Sam Altman: Open AI’s $1.4T Question
This week feels like the calm before a beautiful new beginning.
My daughter starts Förskola next week - the Swedish word for pre-school, and I’m incredibly excited for her. She’ll finally have a vibrant space to play, learn, and make friends. For me, it means I can start working outside the house again and explore more of Stockholm.
First on my list are Gamla Stan, the old town with its colorful cobblestone streets, and KTH (Kungliga Tekniska högskolan) - Sweden’s leading engineering university. I’ve heard so much about their cutting-edge research and facilities, and I can’t wait to see it in person.
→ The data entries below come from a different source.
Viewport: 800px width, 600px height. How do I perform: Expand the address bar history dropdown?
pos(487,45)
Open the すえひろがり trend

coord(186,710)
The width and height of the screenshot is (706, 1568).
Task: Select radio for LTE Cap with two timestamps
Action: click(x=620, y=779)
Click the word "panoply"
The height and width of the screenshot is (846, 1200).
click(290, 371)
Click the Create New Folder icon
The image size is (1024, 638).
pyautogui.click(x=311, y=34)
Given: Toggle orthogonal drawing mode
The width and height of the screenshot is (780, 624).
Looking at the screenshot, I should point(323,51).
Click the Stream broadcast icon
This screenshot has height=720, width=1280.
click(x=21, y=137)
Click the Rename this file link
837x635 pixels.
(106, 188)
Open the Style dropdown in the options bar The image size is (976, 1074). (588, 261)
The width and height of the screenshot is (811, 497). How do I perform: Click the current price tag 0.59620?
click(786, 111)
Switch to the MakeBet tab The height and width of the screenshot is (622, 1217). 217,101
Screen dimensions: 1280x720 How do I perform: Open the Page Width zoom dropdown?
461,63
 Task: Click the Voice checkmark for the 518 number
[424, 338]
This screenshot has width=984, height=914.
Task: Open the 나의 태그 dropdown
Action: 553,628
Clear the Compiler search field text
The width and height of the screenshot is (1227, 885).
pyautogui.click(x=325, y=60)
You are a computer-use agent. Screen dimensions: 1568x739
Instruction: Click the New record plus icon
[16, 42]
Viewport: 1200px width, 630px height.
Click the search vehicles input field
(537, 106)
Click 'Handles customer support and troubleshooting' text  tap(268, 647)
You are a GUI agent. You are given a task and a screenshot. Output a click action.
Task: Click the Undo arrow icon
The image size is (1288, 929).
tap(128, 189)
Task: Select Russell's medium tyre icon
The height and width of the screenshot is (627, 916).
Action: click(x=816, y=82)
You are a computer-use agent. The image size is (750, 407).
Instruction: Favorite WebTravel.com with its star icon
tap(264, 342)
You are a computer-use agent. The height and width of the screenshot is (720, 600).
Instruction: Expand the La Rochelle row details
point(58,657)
On the tech side, I dove deeper into data engineering this week. I’ve been experimenting with Databricks, and it’s been humbling to see how much thought and effort go into building reliable data pipelines. It’s a world where clean design meets gritty problem-solving — and I’m loving it.
I’m also finally preparing for my AWS Cloud certification. Since Monday, I’ve been waking up at 4 a.m. every day to study for two focused hours. It’s tough, but deeply satisfying to rebuild that early-morning discipline again.
Somewhere in between, I stumbled on this fascinating interview - Brad Gerstner in conversation with Satya Nadella (Microsoft) and Sam Altman (OpenAI). They unpack the $3 trillion AI buildout transforming technology, business, and the global economy.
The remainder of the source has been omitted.